### Verilen metin

______________________________

O zaman işinizi bırakıp gitmeden olmazdı bu iş. Bir yer var akşam kalırsınız, bir yer var ki bir gün kalabilirsiniz. Bursa’da bir gün 5. Şua’yı okursun, ikinci gün, Hücumat-ı Sitte’yi, diğer gün İhlâs’ı, derken Üstad’ın şahsiyeti hakkında bilgiler veriyorsunuz. Diğer meslek meşreplerle Risale-i Nur arasındaki farkları anlatıyorsunuz. O zaman bunları mecburen tek başımıza yapıyorduk. Yanımızda kitap okutturacak başka kimseler de yok. Milletin kafasında o kadar istifhamlar var ki; bazen suallere cevap vermekle zamanımız geçiyordu. Hatta bazen sorularına cevap vermekten kitap okuyamıyorduk.
Üstad’ın görüşleri çok açıktır. Görüşleri cumhurla hiç çatışmaz. Cumhur-u ulema hangi mevzuda karar vermişse Üstad da onlara uyuyor, tasdik ediyor zaten. Onun için dinleyenlerde tesir uyandırıyordu.
MANİSA’DA AHMED FEYZİ AĞABEY’İN KONUŞMASINA HERKES HAYRAN KALDI
Manisa’da pasaporta bakan Hasan Bey vardı. Halkçı’ydı; ama insaflıydı. Üstad’ın mehdiliğini bilir; fakat İnönü’yü tutardı. Yanında getirdiği insanlar oluyordu. “Muzaffer Hoca, sen bunlara kitap okuma, konuş daha iyi, daha tesirli oluyor” derdi. O zaman Erzurum Türkçesiyle okuyoruz herhalde. Ama kitaplar Osmanlıca. Hasan Bey bir gün dedi ki:
“Burada bir Nuri Bey var. Kendisine dehri diyorlar. Vahdet-i vücut meşrebindenmiş. Bütün buradaki ulemayı ilzam etmiş. Şöyledir, böyledir… Bunu getirsem, konuşur musun?” dedi.

______________________________

### Kaynaktan alıntı
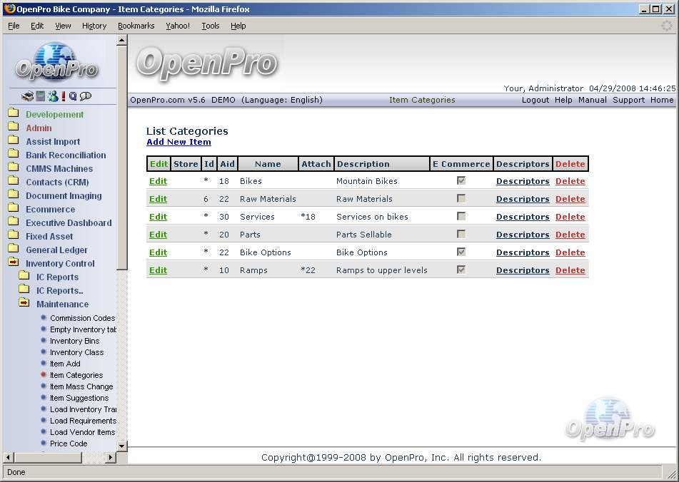Open Item Mass Change in sidebar
This screenshot has width=679, height=482.
[81, 386]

______________________________

### Alıştırmalar
- a) Verilen metne göre şu soruları yanıtlayın:
(i) Bursa'da ikinci gün hangi eser okunuyordu?
(ii) Manisa'da pasaporta bakan kişinin adı neydi?
(iii) Hasan Bey'in sözünü ettiği Nuri Bey hangi meşreptenmiş?
- b) Aşağıdaki ifadeler verilen metinle uyuşuyor mu? Her birine evet ya da hayır deyin ve metinden belirleyici sözleri aynen alıntılayın.
(i) Üstad'ın görüşleri cumhurla çatışır.
(ii) O dönemde yanlarında kitap okutturacak başka kimseler vardı.
(iii) Hasan Bey İnönü'yü tutardı.
- c) Verilen metindeki şu cümleyi İngilizceye çevirin: "Milletin kafasında o kadar istifhamlar var ki; bazen suallere cevap vermekle zamanımız geçiyordu."
Materyal, metinden ayrı ve bağımsız bir içeriktir.

### Cevaplar
- a)
(i) Hücumat-ı Sitte
(ii) Hasan Bey
(iii) Vahdet-i vücut meşrebinden

- b)
(i) Hayır: "Görüşleri cumhurla hiç çatışmaz."
(ii) Hayır: "Yanımızda kitap okutturacak başka kimseler de yok."
(iii) Evet: "Üstad’ın mehdiliğini bilir; fakat İnönü’yü tutardı."

- c) People had so many doubts in their minds that sometimes our time was spent answering their questions.